Di Lorenzo in conferenza
“È sempre bello giocare queste partite, ma noi vogliamo giocare e non subire anche se affrontiamo una grandissima squadra. Ma noi siamo pronti e lo stadio pieno ci aiuterà e faremo il massimo per metterli in difficoltà. Noi siamo pronti, perché abbiamo dimostrato di essere anche noi una grande squadra. Vinicius? È un grande campione e nonostante la giovane età ha dimostrato di essere determinante. Bisogna stare attenti a lui ma il mister ha ragione, loro hanno tanti calciatori forti. Noi dobbiamo imporre il nostro gioco e provare a colpire. Osimhen? Non è cambiato niente per noi. È sempre lo stesso atteggiamento e dà sempre il massimo. Si è visto in partita, è un grandissimo giocatore e anche domani darà il massimo. Ostigard e Natan? Importante non aver subito gol e siamo contenti di questo. Loro due stanno facendo molto bene. I giocatori quando giocano con continuità prendono fiducia e questo sta accadendo per loro due.
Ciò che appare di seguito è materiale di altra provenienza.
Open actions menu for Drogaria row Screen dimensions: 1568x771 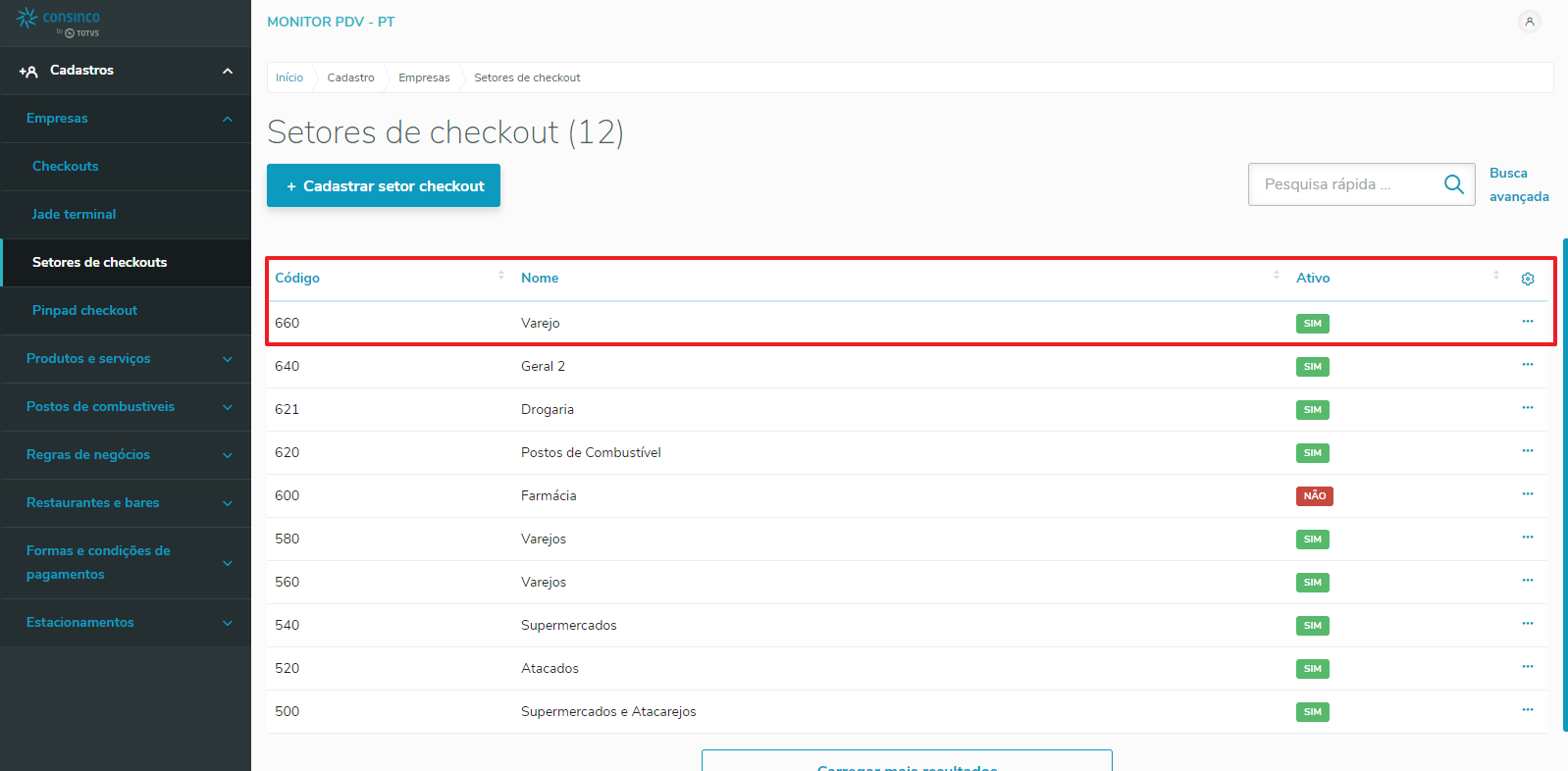pos(1528,408)
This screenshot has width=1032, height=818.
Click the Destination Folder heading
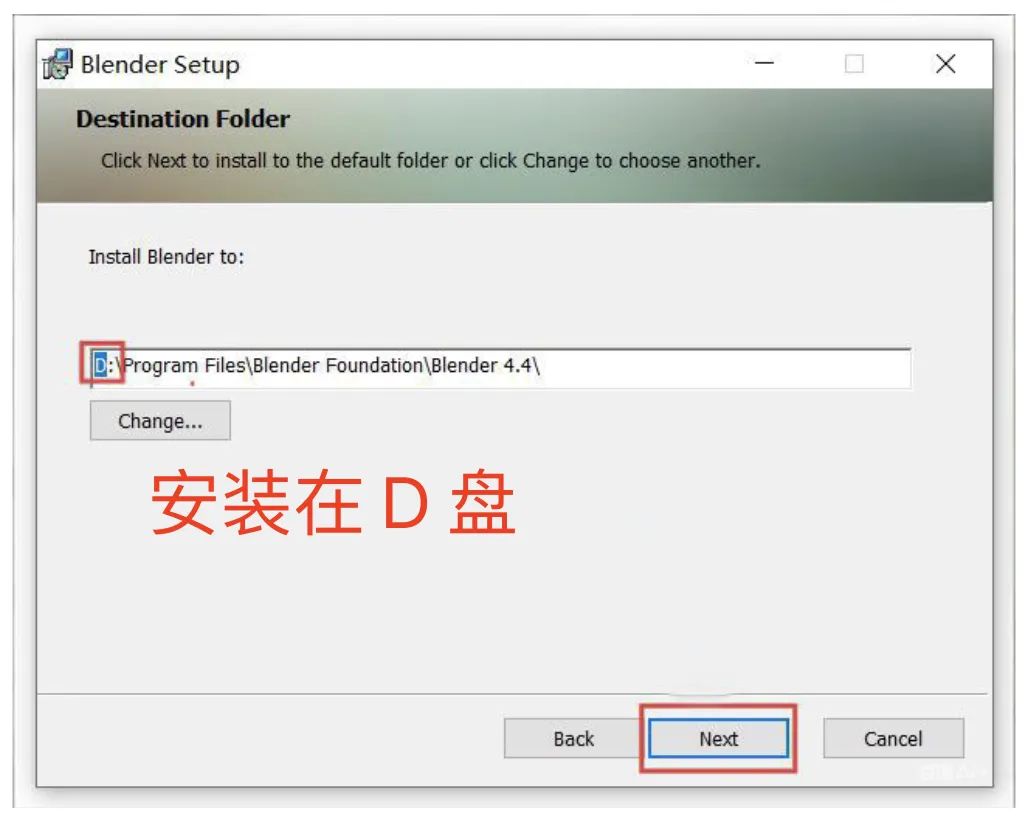tap(183, 119)
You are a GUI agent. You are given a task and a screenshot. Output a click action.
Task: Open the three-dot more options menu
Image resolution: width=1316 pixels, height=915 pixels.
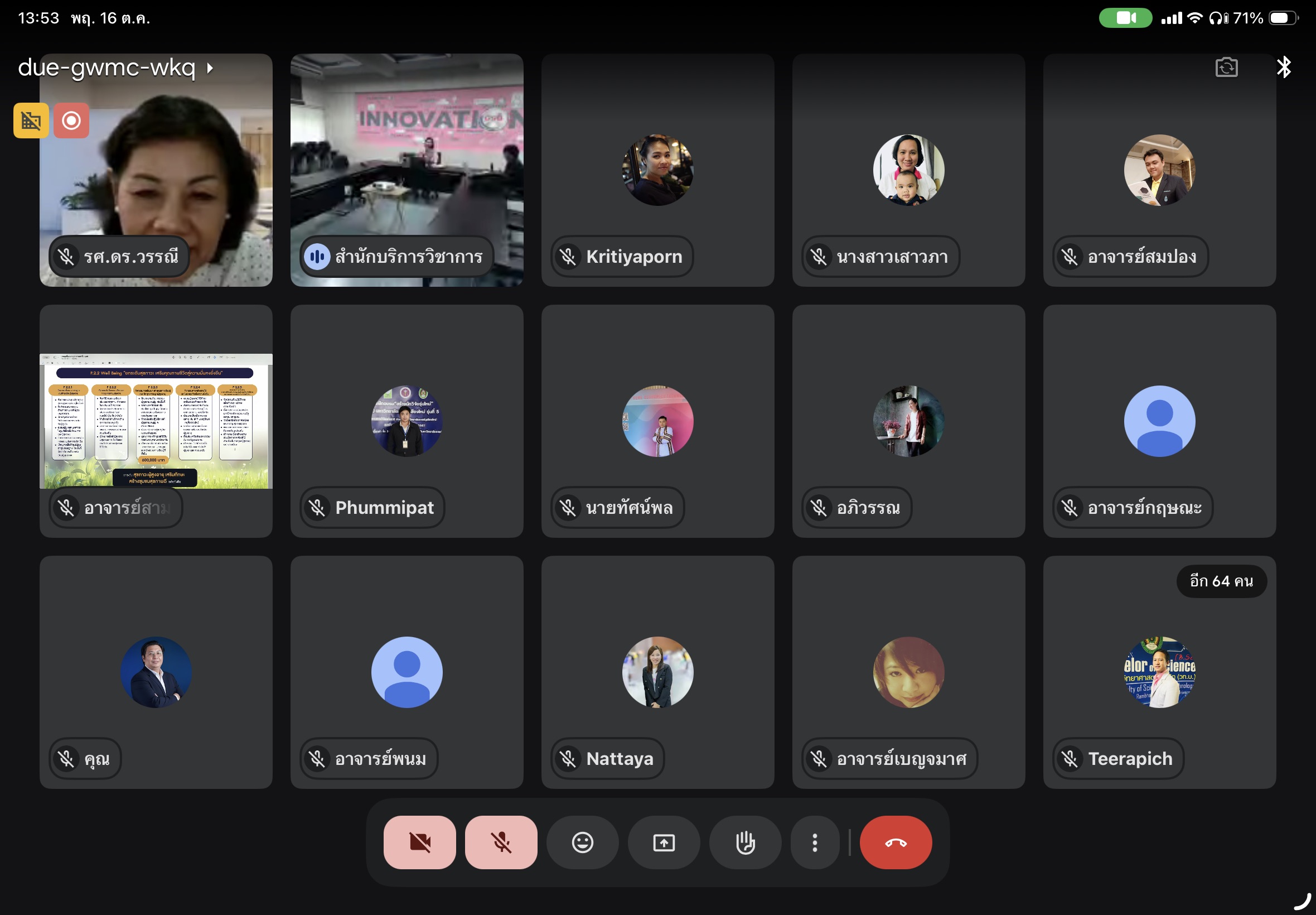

Come mai gioco sempre? Le partite le sbaglio anche io (ride, ndr). Io mi alleno bene e ho sempre cura di me stesso, ma anche io sbaglio. Se ci possiamo ripetere? A me dà fastidio che quando la squadra non fa bene una partita non è quella dell’anno scorso e viceversa. Non bisogna guardare indietro ma avanti. Siamo forti, abbiamo avuto dei frangenti di partite in cui non siamo stati del nostro livello, ma siamo concentrati e sappiamo che percorso vogliamo fare. Domani affrontiamo la gara con coraggio e serenità. Confermarsi ai quarti di finale? Dobbiamo andare avanti per step. Ora pensiamo a passare il girone che non ha partite scontate che spesso si decidono con i dettagli. Io non gioco per rincorrere l’avversario. Io voglio fare la mia partita anche se davanti abbiamo una squadra forte. Noi dobbiamo essere coraggiosi come squadra“.